→ Problem: Look through the lines below and extract each one that contains "computer".
(Beginning of Material for the task)
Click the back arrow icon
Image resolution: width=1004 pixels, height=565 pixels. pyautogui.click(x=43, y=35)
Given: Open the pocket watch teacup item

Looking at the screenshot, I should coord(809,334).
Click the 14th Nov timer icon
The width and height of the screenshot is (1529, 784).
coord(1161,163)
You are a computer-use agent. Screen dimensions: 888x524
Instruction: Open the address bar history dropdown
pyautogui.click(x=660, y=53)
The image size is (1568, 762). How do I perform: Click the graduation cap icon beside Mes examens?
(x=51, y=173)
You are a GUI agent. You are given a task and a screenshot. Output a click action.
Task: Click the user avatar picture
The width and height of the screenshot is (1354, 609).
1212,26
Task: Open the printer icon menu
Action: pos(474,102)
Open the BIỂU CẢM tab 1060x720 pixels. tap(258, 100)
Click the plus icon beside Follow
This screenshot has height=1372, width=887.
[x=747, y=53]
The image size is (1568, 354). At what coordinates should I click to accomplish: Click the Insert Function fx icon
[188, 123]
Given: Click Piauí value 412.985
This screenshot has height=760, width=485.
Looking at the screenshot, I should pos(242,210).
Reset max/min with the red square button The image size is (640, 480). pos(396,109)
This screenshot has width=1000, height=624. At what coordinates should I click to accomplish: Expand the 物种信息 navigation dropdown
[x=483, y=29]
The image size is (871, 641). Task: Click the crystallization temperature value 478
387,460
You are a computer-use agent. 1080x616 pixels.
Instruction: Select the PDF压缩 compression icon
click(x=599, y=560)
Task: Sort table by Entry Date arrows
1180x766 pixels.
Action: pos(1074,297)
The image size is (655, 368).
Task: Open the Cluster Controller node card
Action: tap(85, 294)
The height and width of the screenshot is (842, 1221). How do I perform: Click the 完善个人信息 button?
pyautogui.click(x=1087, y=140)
(End of Material for the task)
→ Reply to the task:
You are a computer-use agent. Screen dimensions: 888x524
You are a computer-use agent. 1080x616 pixels.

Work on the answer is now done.